RESOLVED FURTHER THAT the Board or any Committee authorised by the Board in this behalf, be and are hereby authorised to take such steps and to do all such acts, deeds, matters, things and settle any doubts, difficulties, issues and questions in this regard as may be considered necessary, proper, desirable and expedient to give effect to this resolution;

RESOLVED FURTHER THAT Mr. Anjanmoy Chatterjee, Chairman and Managing Director, Mr. Indranil Chatterjee, Deputy Managing Director and Mr.
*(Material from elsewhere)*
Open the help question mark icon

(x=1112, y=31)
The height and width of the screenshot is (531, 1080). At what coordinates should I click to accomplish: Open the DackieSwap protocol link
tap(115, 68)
Avinash Kinhikar, Company Secretary and Legal Head be and are hereby severally authorised to do all such acts, deeds and actions, as may be necessary to give effect to the above resolution, including filing the various forms required to be filed under the Companies Act electronically from time to time with the Registrar of Companies, West Bengal or such other concerned authorities.”
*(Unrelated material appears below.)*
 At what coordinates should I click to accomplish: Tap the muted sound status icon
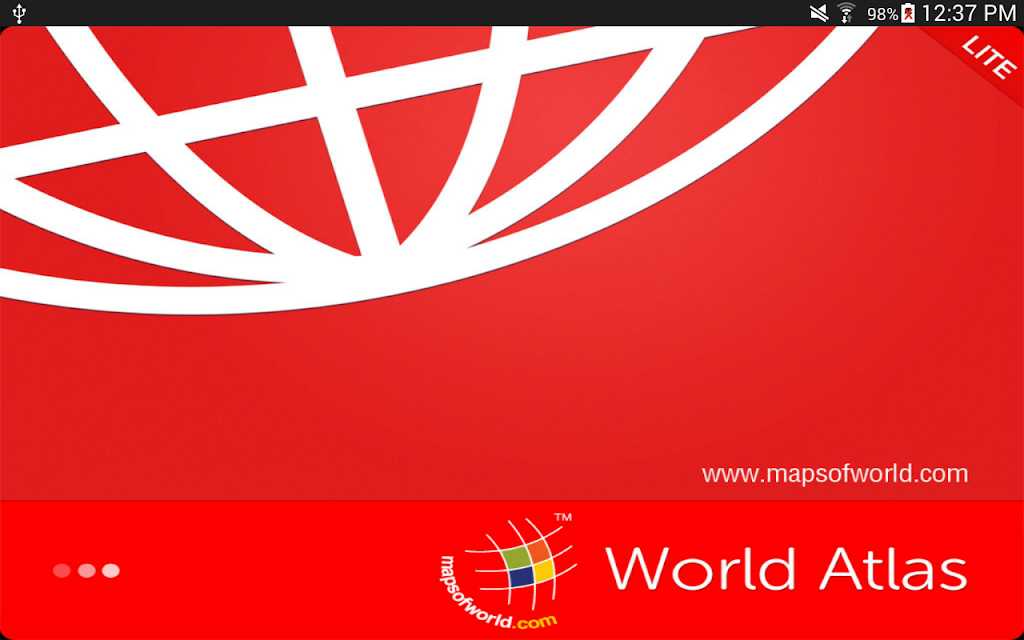819,13
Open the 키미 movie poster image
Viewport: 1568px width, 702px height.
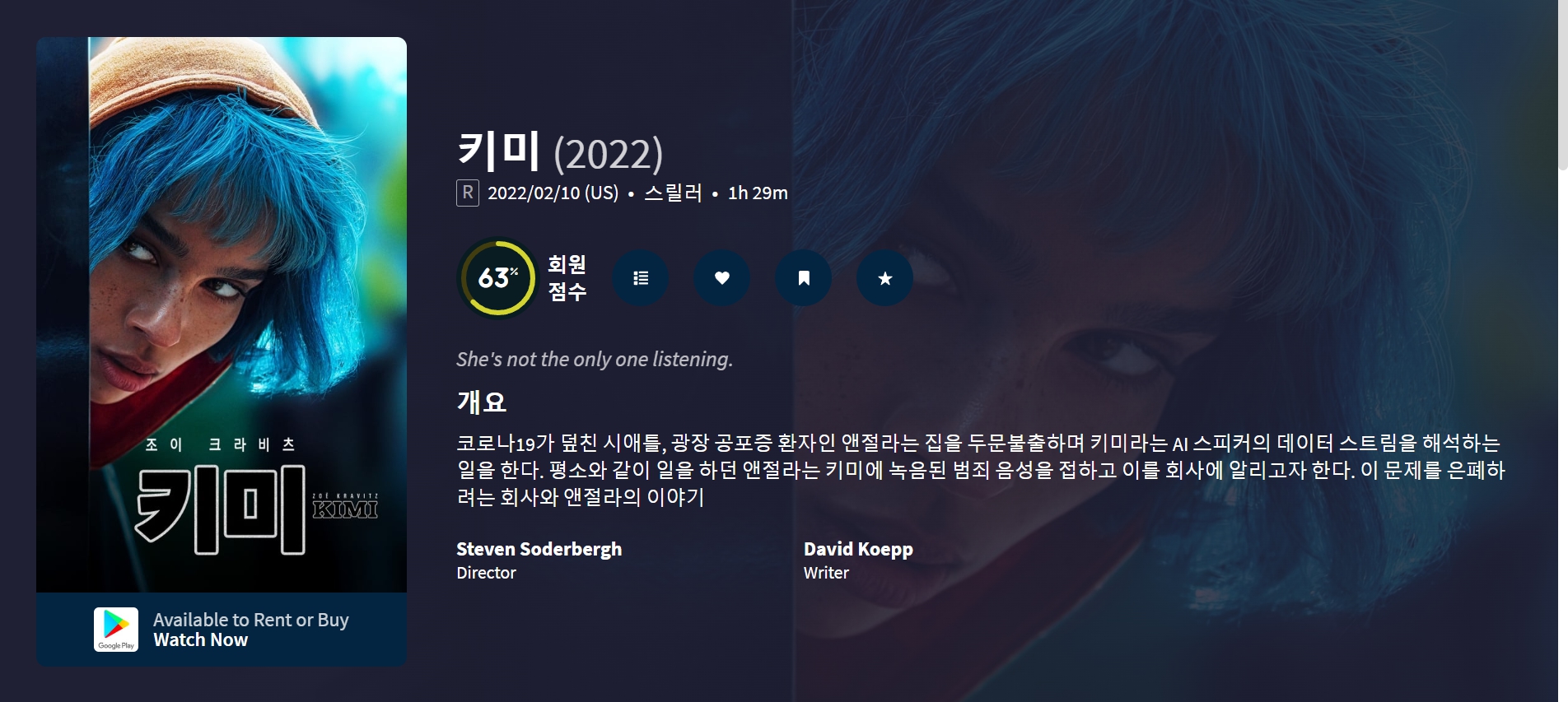click(x=222, y=314)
3. To approve the continuation of payment of remuneration to the Executive Directors of the Company being promoters or members of the promoter group of the Company pursuant to the provisions of the Regulation 17(6)(e) of the Securities and Exchange Board of India (Listing Obligations and Disclosure Requirements) Regulations, 2015.

  • To consider, and, if thought fit, to pass the following resolution as a Special Resolution :

“RESOLVED THAT pursuant to the provisions of the Regulation 17(6)(e) of the Securities and Exchange Board of India (Listing Obligations and Disclosure Requirements) Regulations, 2015, (the “ Listing Regulations ”), as per the terms and conditions approved by the Members of the Company for the payment of remuneration to the Executive Directors of the Company, who are promoters or members of promoter group, if the Company has no profits or if its profits are inadequate in any

~~3~~

financial year and the fees or remuneration payable to Executive Directors who are promoters or members of promoter group exceeds five (5) per cent of the net profits of the Company calculated as per the provisions of the Section 198 of the Companies Act, 2013, in any financial year, continuation of payment of fees or remuneration to the Executive Directors of the Company being part of promoters or members of the promoter group of the Company be and is hereby approved by the Members, till remainder period of term of their respective appointment;

RESOLVED FURTHER THAT the Board of Directors of the Company (including a Committee thereof), be and is here by authorised to do all such acts, deeds, matters and things as may be necessary, relevant and / or expedient for giving effect to this resolution.”

NOTES:

  1. The relevant Explanatory Statement pursuant to Section 102 read with Section 110 of the Companies Act and Rule 22 of the Rules setting out the material facts and reasons for the proposed Resolution for Item No.1 to 3 of the Postal Ballot Notice is appended herein below for information and consideration of Members and the same should be considered as part of this Notice.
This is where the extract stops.